Spin‐selective interface engineering in oxide–ferromagnetic junctions via atomic‐scale oxygen control

Abstract

Atomic-scale control of oxide–ferromagnet interfaces is crucial for optimizing spintronic heterostructures, yet interfacial oxygen remains difficult to control and verify. Here, we deterministically tune the prototypical MgO/Fe(100) interface from oxygen-free terminations to fully intercalated oxygen layers by reactive growth under controlled O2 exposure, while preserving epitaxy. Momentum-resolved photoemission identifies oxygen-dependent fingerprints in k-space that originate from the buried interface and persist up to a thickness of 8 layers of MgO. Insights from complementary spectroscopic methods link these k-space signatures to interfacial chemistry, structural order, work-function shifts, and an oxygen-induced interface resonance within the MgO gap that alters the tunneling response.
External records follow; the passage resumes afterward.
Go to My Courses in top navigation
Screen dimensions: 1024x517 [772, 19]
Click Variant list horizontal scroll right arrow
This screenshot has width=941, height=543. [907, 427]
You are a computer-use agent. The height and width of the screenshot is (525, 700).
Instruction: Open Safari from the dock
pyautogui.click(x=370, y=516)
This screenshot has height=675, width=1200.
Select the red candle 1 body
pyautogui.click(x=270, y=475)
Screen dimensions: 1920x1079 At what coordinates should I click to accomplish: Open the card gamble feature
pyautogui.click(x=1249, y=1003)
The combined results define a calibrated growth protocol that allows reproducibly preparing and identifying three distinct terminations — oxygen-free, partially oxidized, and oxygen-intercalated — and enables post-growth conversion even in thicker films. Complementary spin-resolved experiments reveal that oxygen-free interfaces exhibit pronounced suppression of minority-spin spectral weight at the Fermi level, consistent with coherent spin filtering across crystalline MgO, whereas oxygen intercalation reduces the spin contrast at EF. By turning interfacial oxygen from an uncontrolled variable into a measurable, adjustable parameter, our approach establishes MgO/Fe(100) as a benchmark platform for optimizing spintronic functionality in oxide/metal junctions.